With just 15 minutes and a handful of ingredients, a flavorful dinner of Baked Halibut with Olives and Tomatoes can be on the table in no time. While the halibut bakes in the oven, stir up a simple sauce of Spanish olives, onion, and tomatoes for this Mediterranean-inspired dish.
I barely cooked last week. May tends to have that effect on me — not because I feel uninspired to cook — quite the contrary! With the farmer’s markets just starting to burst with all wonderful ingredients I love this time of year, I find myself imagining all the things I want to cook for dinner.
No, the problem was this: instead of being in my kitchen, I was seated in my car, some days up to three hours at a time, battling stop and go traffic as I shuttled the kids to rehearsals, commuting to Berkeley. May brings with it end of the year performances, final games, tech weeks, Open House, and more, which translates to lots of eating out.
The one good thing about being in Berkeley a lot last week meant we still ate well – there are so many wonderful restaurants that I rarely get to enjoy simply because I detest the traffic battles. I took full advantage of not cooking and make it a culinary crawl adventure. So much so, that I started to think – would you be interested in a food travel guide to Berkeley?
Let me know.
After my daughter’s final performance of Singing in the Rain yesterday afternoon, we drove back home to face the Sunday routines of getting ready for the week. I had some fresh halibut on hand and scanned the pantry for ingredients to give it a boost. A jar of Spanish olives caught my eye, and that, with a handful of cherry tomatoes and a touch of red onion made for a simple sauce, that added so much flavor in so little time.

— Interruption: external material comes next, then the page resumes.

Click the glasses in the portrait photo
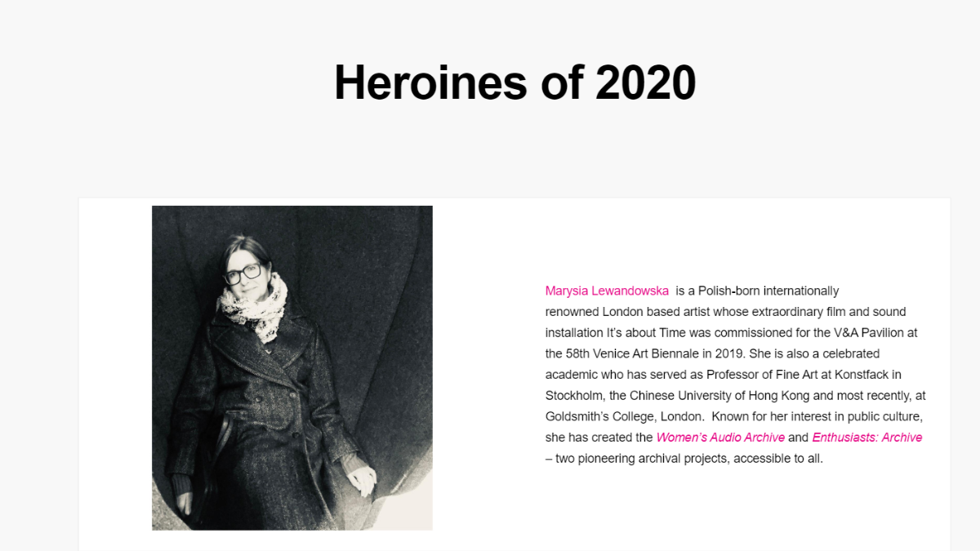This screenshot has width=980, height=551. tap(242, 273)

Between you and me, perhaps having just a little bit of time was the best ingredient of all.
Enjoyed this Baked Halibut with Olives and Tomatoes and looking for more fish recipes? Be sure to check out these seafood recipes.
Baked Halibut with Olives and Tomatoes
- 1 1/3 lb halibut cut in 4 pieces
- 2 tablespoons olive oil divided
- kosher salt
- freshly ground black pepper
- 1/4 cup red onion finely minced
- 1 cup cherry tomatoes halved
- 1/2 cup Spanish olives halved
- 1/2 cup parsley chopped, for garnish
- Preheat the oven to 425°F.
- Using 1 tablespoon of olive oil, brush the fish on both sides with the oil and season with salt and pepper and place on a lined baking sheet.

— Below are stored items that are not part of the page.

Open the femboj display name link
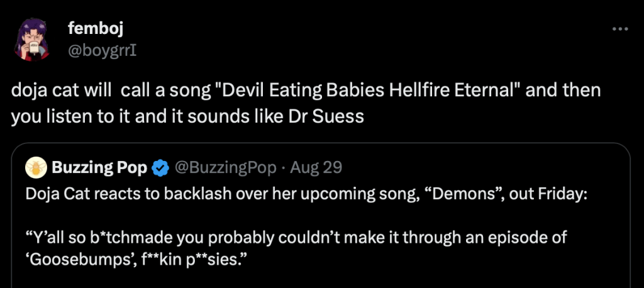Viewport: 644px width, 288px height. 87,29
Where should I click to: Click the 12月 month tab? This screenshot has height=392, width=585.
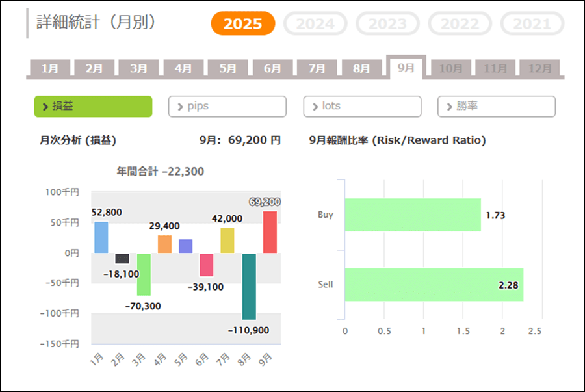pyautogui.click(x=540, y=68)
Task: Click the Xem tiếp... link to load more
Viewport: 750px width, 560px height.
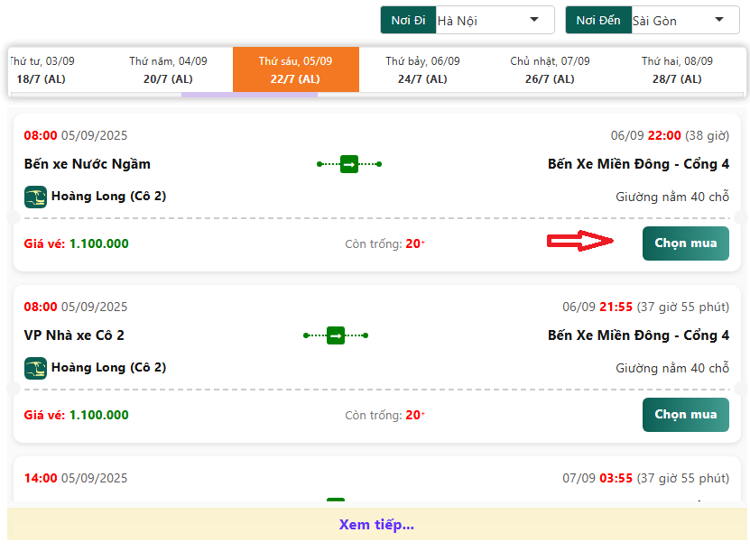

- Place the fish in the oven and bake for about 8-10 minutes, until the fish is opaque in the center.
- While the fish cooks, heat the remaining olive oil in a pan over medium heat.
- Add the red onion, stirring occasionally, until the onions have wilted, about 2 minutes.
- Add the tomatoes, season with a little salt and pepper, and cook for another 2 minutes until it just started to wilt and release juices.
- Stir in the olives and transfer the sauce to a bowl.
- To serve, place the halibut on a plate, top with the olives and tomatoes, and garnish with parsley. Serve immediately.